In some campuses, there are “enough white elephants to make a herd” as an acquaintance remarked recently at Egerton University, which has uncompleted buildings dating back to the 1990s.

You have failed to put tuition money to good use. The largest universities in Kenya, UoN and KU, reportedly have 80,000 students each.

These students, including government-sponsored, self-sponsored, and those on scholarship, pay fees, which averages Sh80,000 a semester. If there is any student who does not pay tuition, clearly indicate in your response. If you do some rough math, such a university rakes in Sh6.4 billion a semester.

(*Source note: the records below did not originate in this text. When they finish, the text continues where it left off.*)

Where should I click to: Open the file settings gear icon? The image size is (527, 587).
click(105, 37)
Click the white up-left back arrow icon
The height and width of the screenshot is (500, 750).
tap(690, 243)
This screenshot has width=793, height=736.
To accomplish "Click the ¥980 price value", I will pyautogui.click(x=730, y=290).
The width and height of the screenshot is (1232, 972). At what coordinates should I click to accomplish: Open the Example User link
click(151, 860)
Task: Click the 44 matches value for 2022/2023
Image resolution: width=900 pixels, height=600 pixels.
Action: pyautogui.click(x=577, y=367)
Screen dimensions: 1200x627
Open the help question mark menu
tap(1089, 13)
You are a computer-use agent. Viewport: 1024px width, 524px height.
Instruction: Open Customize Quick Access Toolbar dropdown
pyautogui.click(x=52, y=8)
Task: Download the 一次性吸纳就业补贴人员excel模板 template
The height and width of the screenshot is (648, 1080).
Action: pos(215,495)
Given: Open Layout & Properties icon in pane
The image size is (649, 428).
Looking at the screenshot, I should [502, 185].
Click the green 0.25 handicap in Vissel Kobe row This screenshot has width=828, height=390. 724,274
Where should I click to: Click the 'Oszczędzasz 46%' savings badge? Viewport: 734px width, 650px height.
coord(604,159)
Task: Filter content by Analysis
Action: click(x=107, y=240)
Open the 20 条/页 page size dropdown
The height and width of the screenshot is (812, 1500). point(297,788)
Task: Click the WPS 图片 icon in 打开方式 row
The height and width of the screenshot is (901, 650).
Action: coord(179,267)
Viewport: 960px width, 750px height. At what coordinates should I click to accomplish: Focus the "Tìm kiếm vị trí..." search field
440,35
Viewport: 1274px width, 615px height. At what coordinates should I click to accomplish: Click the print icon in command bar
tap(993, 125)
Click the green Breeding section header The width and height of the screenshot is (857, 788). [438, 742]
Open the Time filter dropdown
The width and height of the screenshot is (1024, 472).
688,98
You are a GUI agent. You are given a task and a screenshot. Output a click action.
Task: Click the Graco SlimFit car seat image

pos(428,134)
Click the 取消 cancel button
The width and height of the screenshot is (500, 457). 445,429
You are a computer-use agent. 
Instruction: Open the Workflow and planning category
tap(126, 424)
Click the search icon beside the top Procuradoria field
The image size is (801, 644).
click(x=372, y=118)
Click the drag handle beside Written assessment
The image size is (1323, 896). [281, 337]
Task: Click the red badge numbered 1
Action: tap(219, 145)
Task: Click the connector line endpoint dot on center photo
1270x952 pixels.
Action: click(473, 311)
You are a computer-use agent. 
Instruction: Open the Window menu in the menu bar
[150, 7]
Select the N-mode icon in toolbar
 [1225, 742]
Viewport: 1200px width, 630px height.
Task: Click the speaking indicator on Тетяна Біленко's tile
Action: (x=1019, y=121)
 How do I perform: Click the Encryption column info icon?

There are three semesters in a year, meaning that tuition fees alone bring in nearly Sh20 billion a year but the amount declared is often a quarter of that.

To that, add research grants and monies from income-generating enterprises, although donors are becoming frustrated by the habit of using grant funds for university operations.

AILING

By comparison, Kenya’s largest county by population, Nairobi, gets Sh12 billion from the government every year. If the governor of Nairobi was managing Sh20 billion a year, as some university chief do, perhaps we might overlook his bling, thug pose and whatever he says he does not drink during working hours.   

With 600,000 university students in the country, in both private and public universities, all paying at least Sh50,000 on average, you can do the math. The university sector in Kenya ought to be awash with cash. However, nearly all universities, including faith-based ones, are ailing.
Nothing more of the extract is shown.